The truth is, I didn’t write it, not by myself at any rate.  The essential plot of the novel is such a jumbled mess because the story is lifted directly from a game of Traveller, an RPG from Game Designer’s Workshop.  The basic characters in the novel were all player characters.  Their design and personalities are created by adolescent boys in the 80’s and the paths they chose in the story strongly reflect the chaos of youth.

The Aero Brothers, Ged and Ham were both created by one of my favorite students of all time.  I will refer to him here as Armando Carrizales, though that was not his real name.  I am trying to explain the novel here, not mortify an adult former student living somewhere in Texas, or even elsewhere.  Armando’s idea was to use Star Wars characters.  Hamfast Aero was actually Han Solo in the game.  And when Armando wanted to create an all-powerful psionic character, he created brother Ged Solo, using the first name of Larry Winslow’s character Ged Stryker (And Larry did not know how to spell “Jed”).  Because I really liked Armando, and he was bright, creative, and a good problem solver, I eventually chose his characters as the main characters of the novel.  He was good at organizing expeditions, collecting gear and matching it to the purpose in the adventure before him.  But you do need more than heroes for an adventure game, or for a novel.

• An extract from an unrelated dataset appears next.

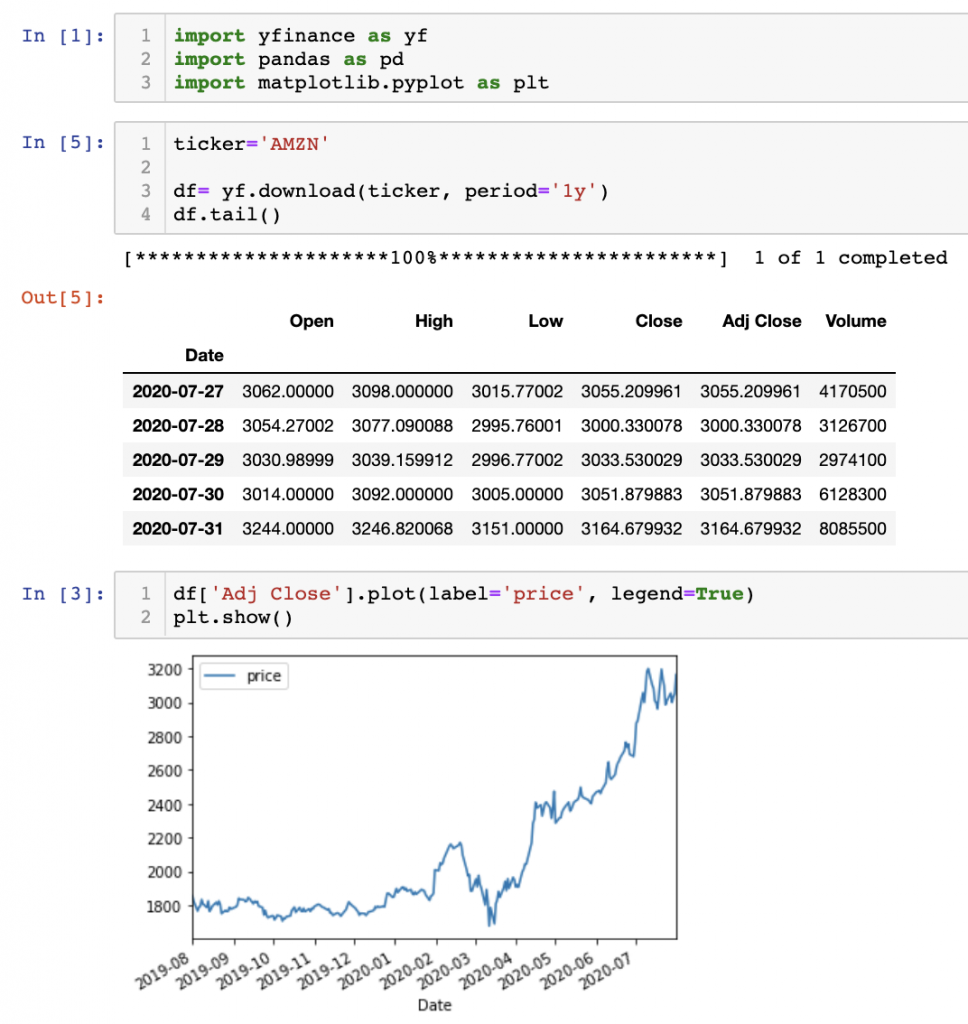
Task: Click the In [3] cell prompt
Action: tap(62, 594)
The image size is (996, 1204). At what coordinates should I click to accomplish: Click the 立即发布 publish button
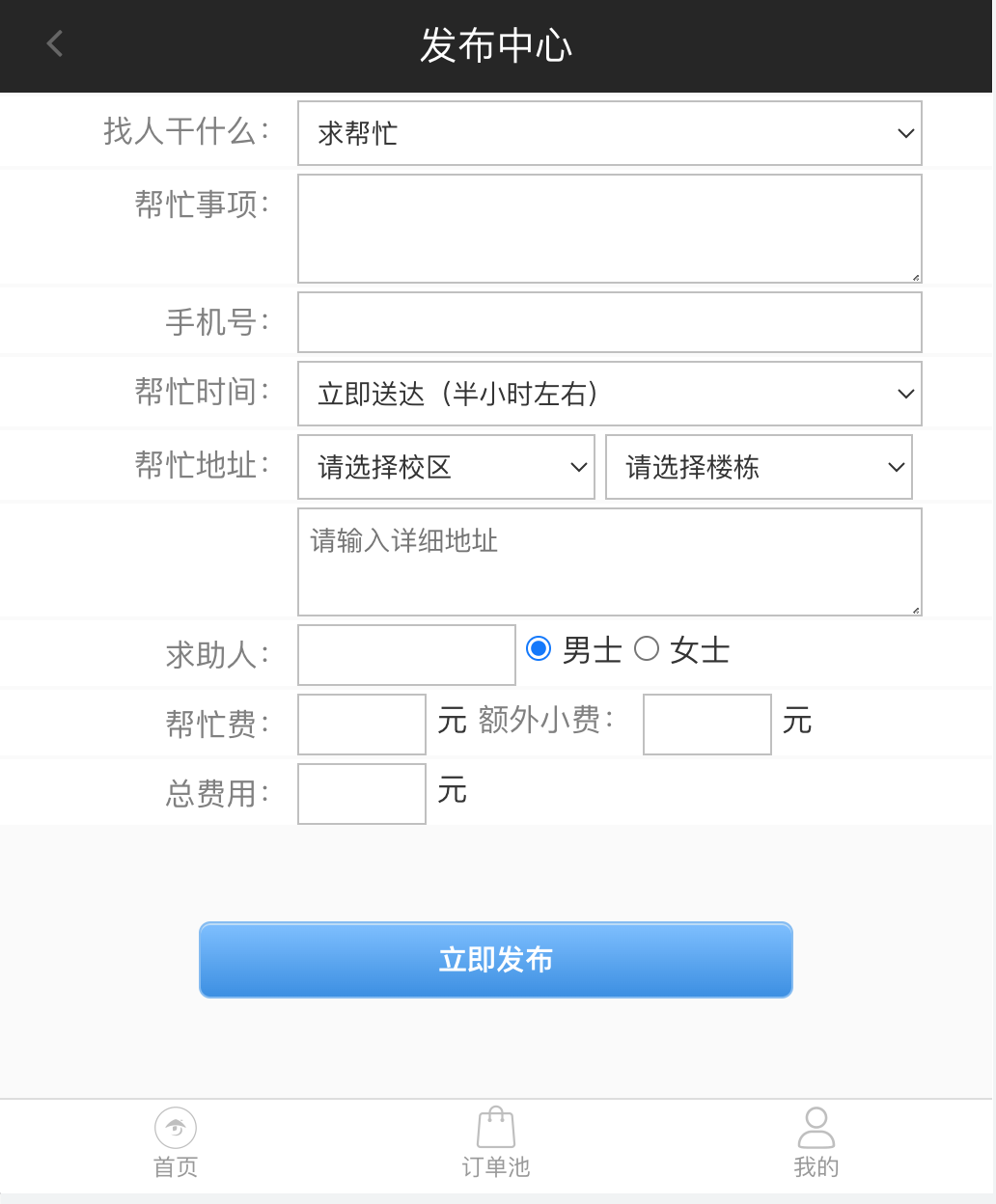coord(496,960)
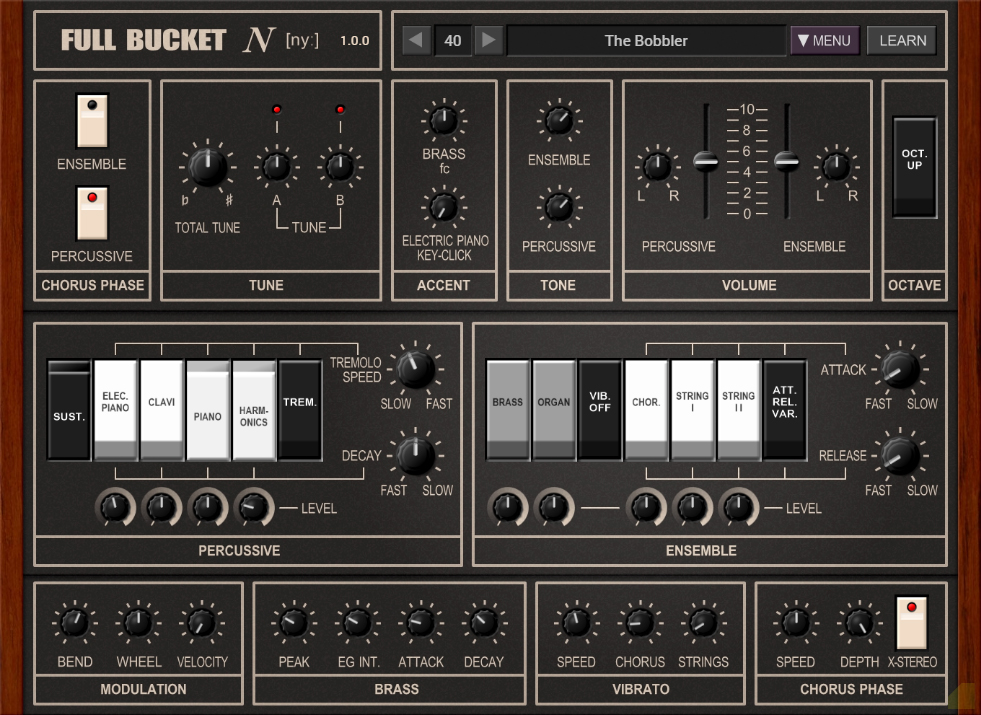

Emilio Jalapeno was a very different kind of kid, but also Armando’s real-life best friend.  He was a skinny kid with a goofy grin, and was always ready with a joke or prank that would either make you laugh, or make you palm your forehead and consider murder.  His first Traveller character lasted all of fifteen minutes because he decided he wanted to take his shiny new pistol and kill everyone on the entire planet they were on.  That character, whose name I have forgotten, was actually gunned down by his own adventuring party.  So Emilio had to start again.

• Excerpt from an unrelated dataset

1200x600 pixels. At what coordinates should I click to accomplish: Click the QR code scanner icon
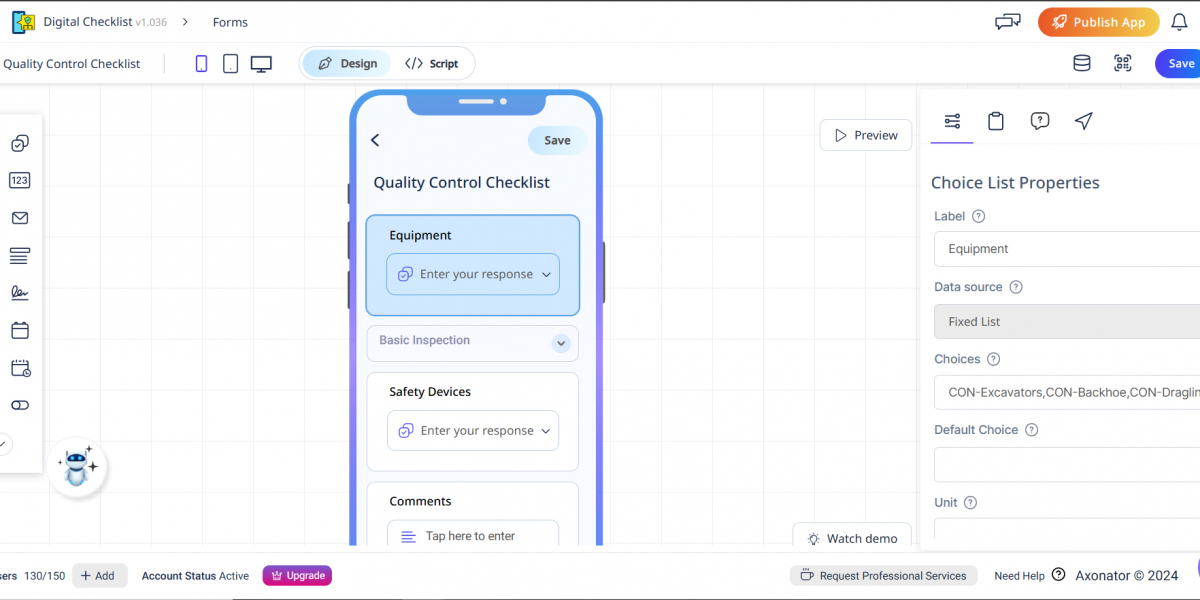(1123, 64)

He created the character Trav Dalgoda.  He got the name from the first syllable of the Traveller game and a name he spotted on the cover of a magazine laying on the table.  Trav was simply Emilio in an RPG form.  He wanted to have an eye patch like a pirate, but he wanted to have two eyes.  He wanted to wear wide ties with messages on them, like a cartoon screw next to a baseball.  And he dearly loved to blow things up.  A time would come in the adventure where he had access to really big weapons, and we had to let him experiment with killing everybody on an entire planet.  This, then, was the needed comedy relief that kept us laughing through shared adventures.  And Trav’s ability to get into really big trouble would eventually drive the plot forward.

Sinbadh the Lupin, a dog-headed humanoid alien, was also Emilio’s character.  The fact that he based his entire character on talking like a pirate from Treasure Island was a source of endless hilarity.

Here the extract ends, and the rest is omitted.